During the time Green and Wingate were in jail awaiting trial, both made statements to the sheriff, in the absence of each other, as to how the homicide occurred, each contending that the other did the shooting. All the evidence was to the effect that the one who entered the store, *303whether Green or Wingate, and not the one who remained at the door, shot the deceased.

At the close of the evidence, a verdict of “Not guilty” was directed in favor of the defendant Leroy Wingate.

With respect to the following statement made by Wingate to the sheriff and his deputy, while in jail, the prisoner, Moses Green, duly objected, and asked that it be excluded as evidence against him.

The officer testified: “He (Wingate) said that Green went into the store and called for a shirt, a blue shirt with a collar, and also a pair of pants; that he couldn’t find any pants to suit him, but said he would take the shirt, and asked the man to wrap it up; that he (Wingate) called Green and said ‘Let’s go,’ and when he looked, Green pulled his pistol out and fired; that he (Wingate) ran, and never saw Green any more until they brought him up to the jail.”

This evidence was incompetent as against the prisoner, Moses Green, and should have been excluded as to him. It was highly prejudicial, we think, in view of the uncertainty of the State’s witness as to which one of the defendants entered the store and did the shooting.

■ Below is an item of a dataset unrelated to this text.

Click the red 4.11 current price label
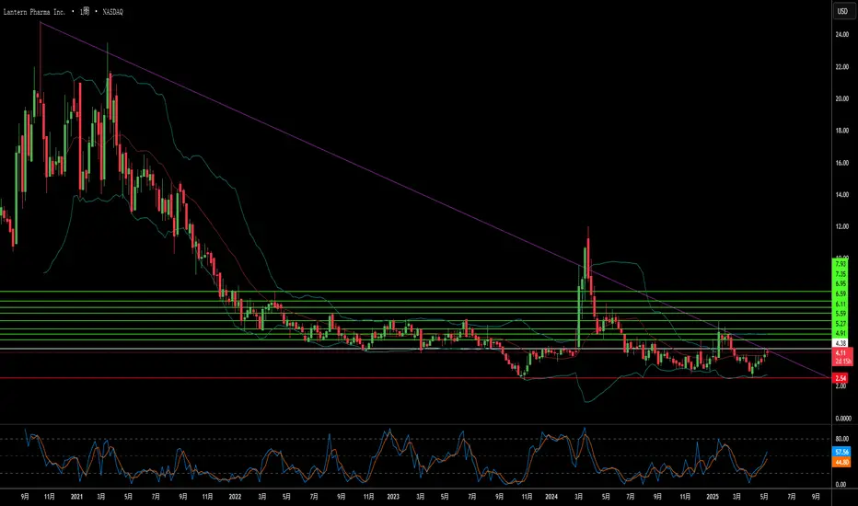The image size is (858, 506). pyautogui.click(x=841, y=353)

Also, it would seem, that the prejudicial effect of the statement was accentuated by the court’s action in directing a verdict of not guilty as to Leroy Wingate.

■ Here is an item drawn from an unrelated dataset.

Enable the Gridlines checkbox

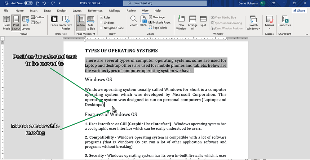pyautogui.click(x=101, y=23)
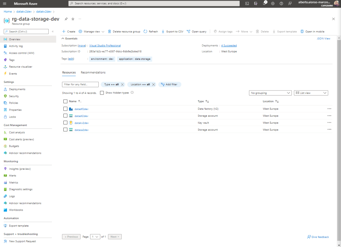Select the datadf2dev row checkbox
Image resolution: width=341 pixels, height=247 pixels.
tap(65, 109)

It is a rule, too firmly established to admit of debate, that the declaration of a third person, not an agent, of the party sought to be affected, made in the absence of such party, is inadmissible as hearsay. Daniel v. Dixon, 161 N. C., 377; Redman v. Roberts, 23 N. C., 479. Res inter alios acta alteri nocere non debet. “Things done between strangers ought not to injure those who are not parties to them.” Co. Litt., 132; McKelvey on Evidence, pp. 129 and 203.

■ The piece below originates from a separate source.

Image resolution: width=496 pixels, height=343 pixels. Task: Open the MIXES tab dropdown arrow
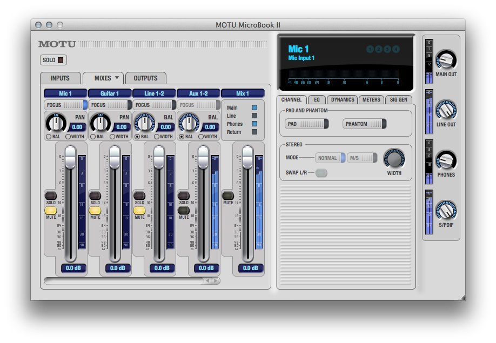click(x=117, y=78)
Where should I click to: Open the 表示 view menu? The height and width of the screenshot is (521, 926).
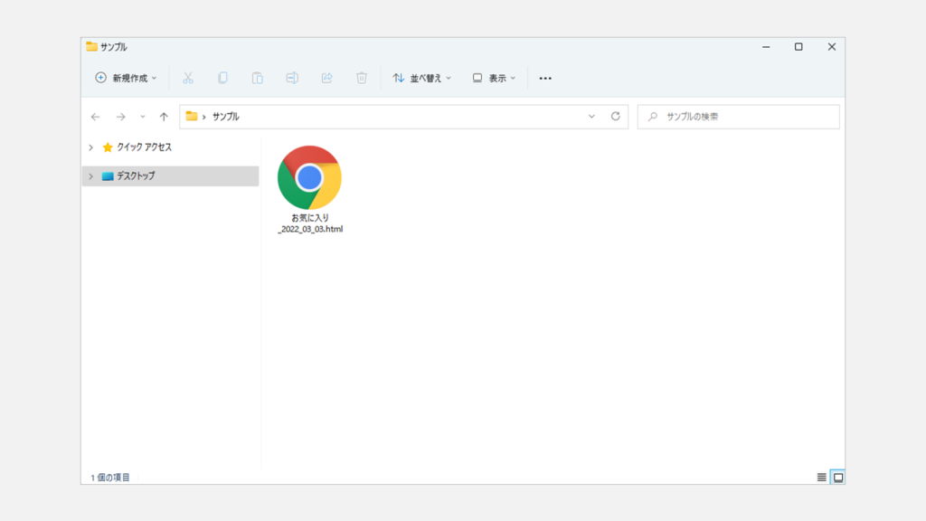(494, 79)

Speaking to the question in S. v. Lassiter, 191 N. C., 210, Brogden, J., delivering the opinion of the Court, said: “The inherent vice of hearsay testimony consists in the fact that it derives its value, not from the credibility of the witness himself, but depends upon the veracity and credibility of some other person from whom the witness got his information.” This is the general rule, supported by all the authorities on the subject. There are, of course, exceptions to the rule, not now necessary to be considered, as the evidence here complained of falls under none of them.

Eor the error, as indicated, there must be a new trial; and it is so ordered.

New trial.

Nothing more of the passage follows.